03:50 When I started in March,
03:51 I just wanted to get a good handle
03:53 on kind of how the challenge works,
03:56 what the data looks like
03:57 and just develop good intuitions there.
03:59 There was a rare occurrence where I attended a party
04:02 and I was just kind of sitting in the corner
04:04 and I get a text from one of the people
04:07 on the segmentation team, like,
04:08 "Hey, just uploaded this new piece of flattened papyrus.
04:12 Access my computer from my cell phone
04:13 and kind of set it to run on this new piece."
04:16 And then I just put my phone away,
04:18 don't think about it again.
04:20 And as I'm walking out of the parking garage
04:21 to return to my college dorm room,
04:23 I just pull out my phone again.
04:24 Like, you know, I wonder how that, you know,
04:27 wonder how that new segment's doing.
04:29 And I look at my phone
04:30 and there were like three Greek letters there.
04:32 It was amazing.
04:34 I completely freaked out.
04:36 - Luke Ferreter, who is winning the first letters prize
04:41 on behalf of the Vesuvius Challenge.
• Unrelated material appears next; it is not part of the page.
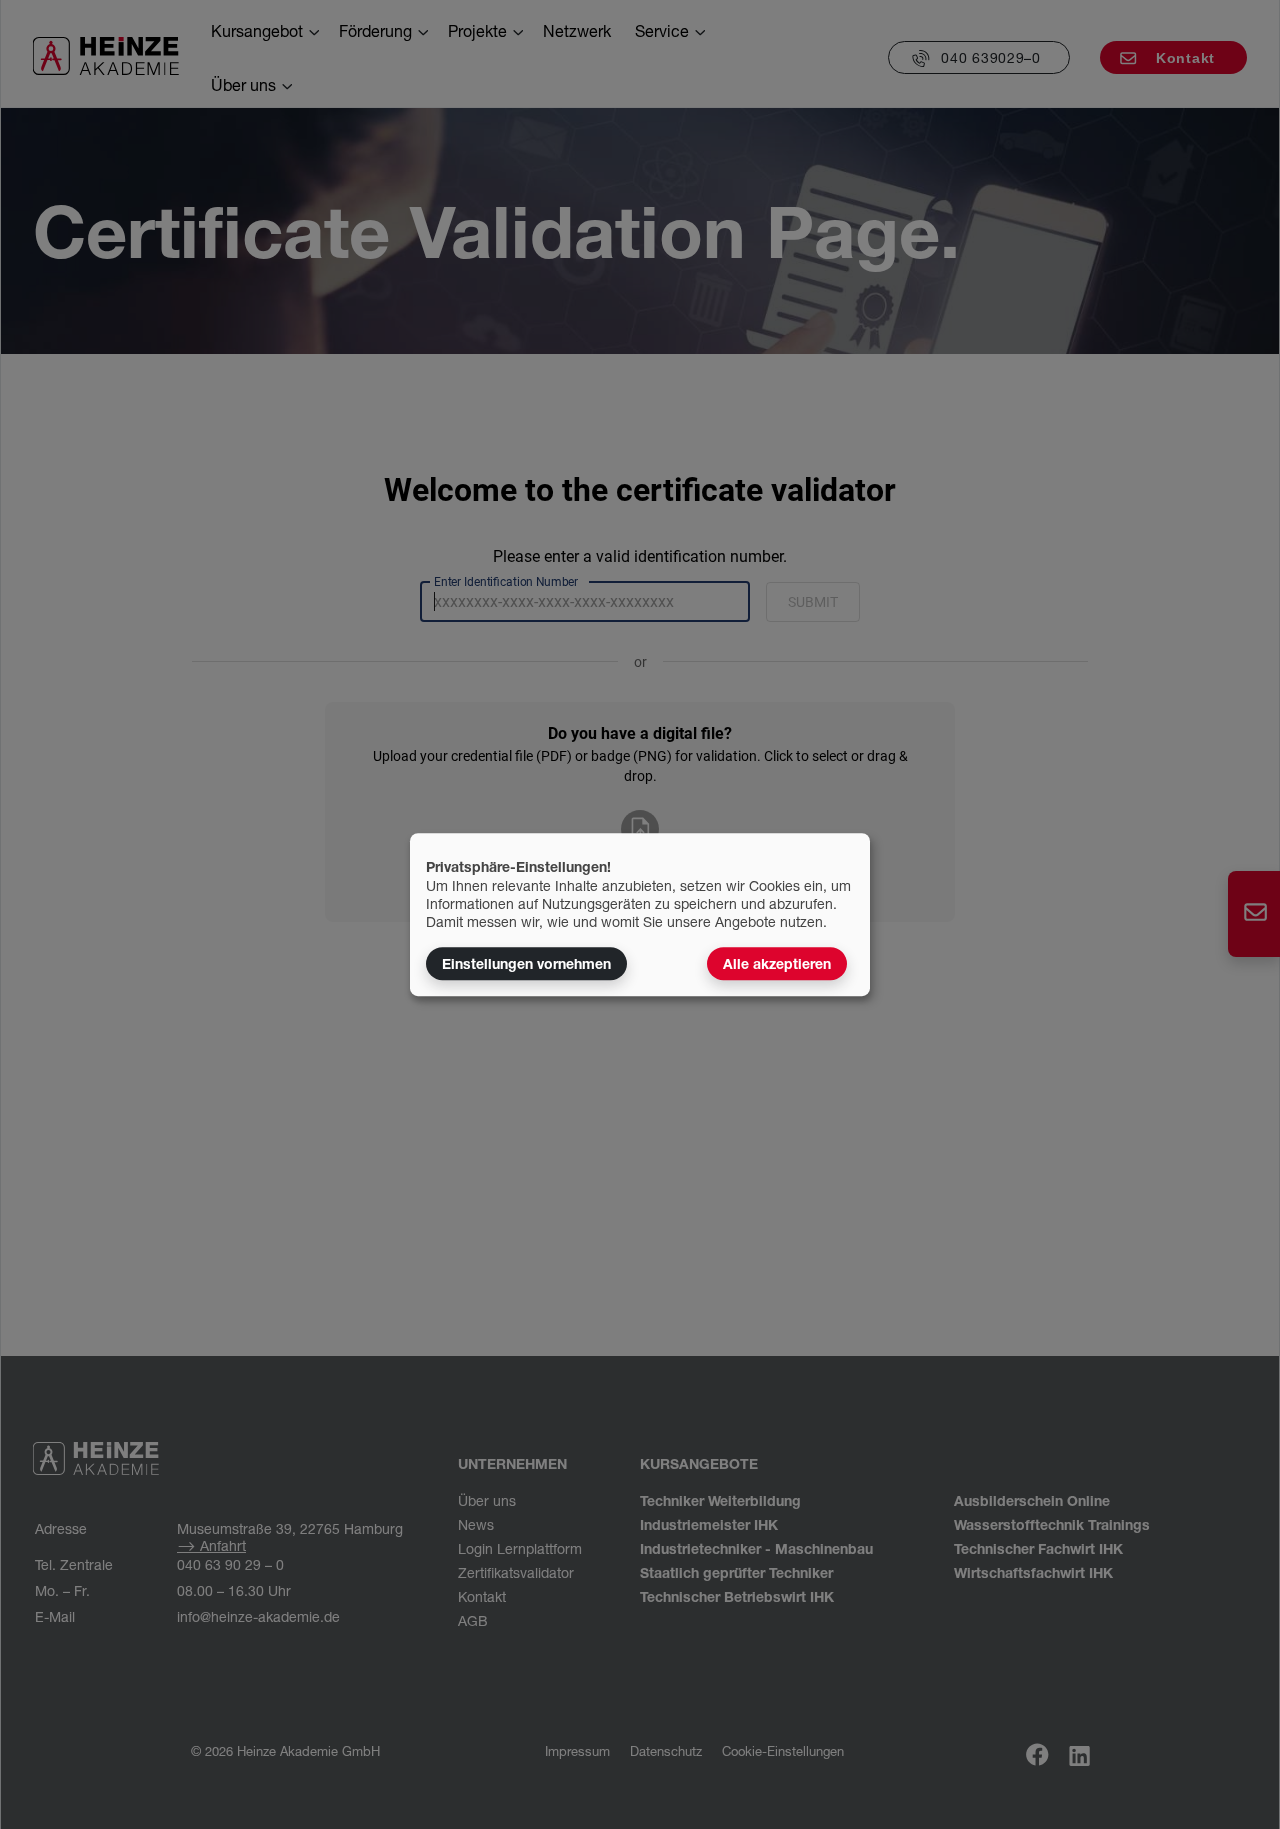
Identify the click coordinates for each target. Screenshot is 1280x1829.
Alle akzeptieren (777, 963)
04:43 - Indeed, thank you.
04:45 - Those letters he managed to uncover
04:47 show a word translated to mean purple.
04:49 - I just want to read the scrolls.
04:51 We all just want to read the scrolls
04:52 as a common catchphrase in the community.
04:55 - Scholars estimate there may be over 30 volumes of text
04:58 in the unopened Herculaneum Scrolls,
05:00 covering a wide range of authors and genres.
05:03 - It's pretty intoxicating to sit down
05:06 and see writing from someone 2,000 years ago
05:11 that we can just read.
05:12 I mean, that is just a fantastic feeling.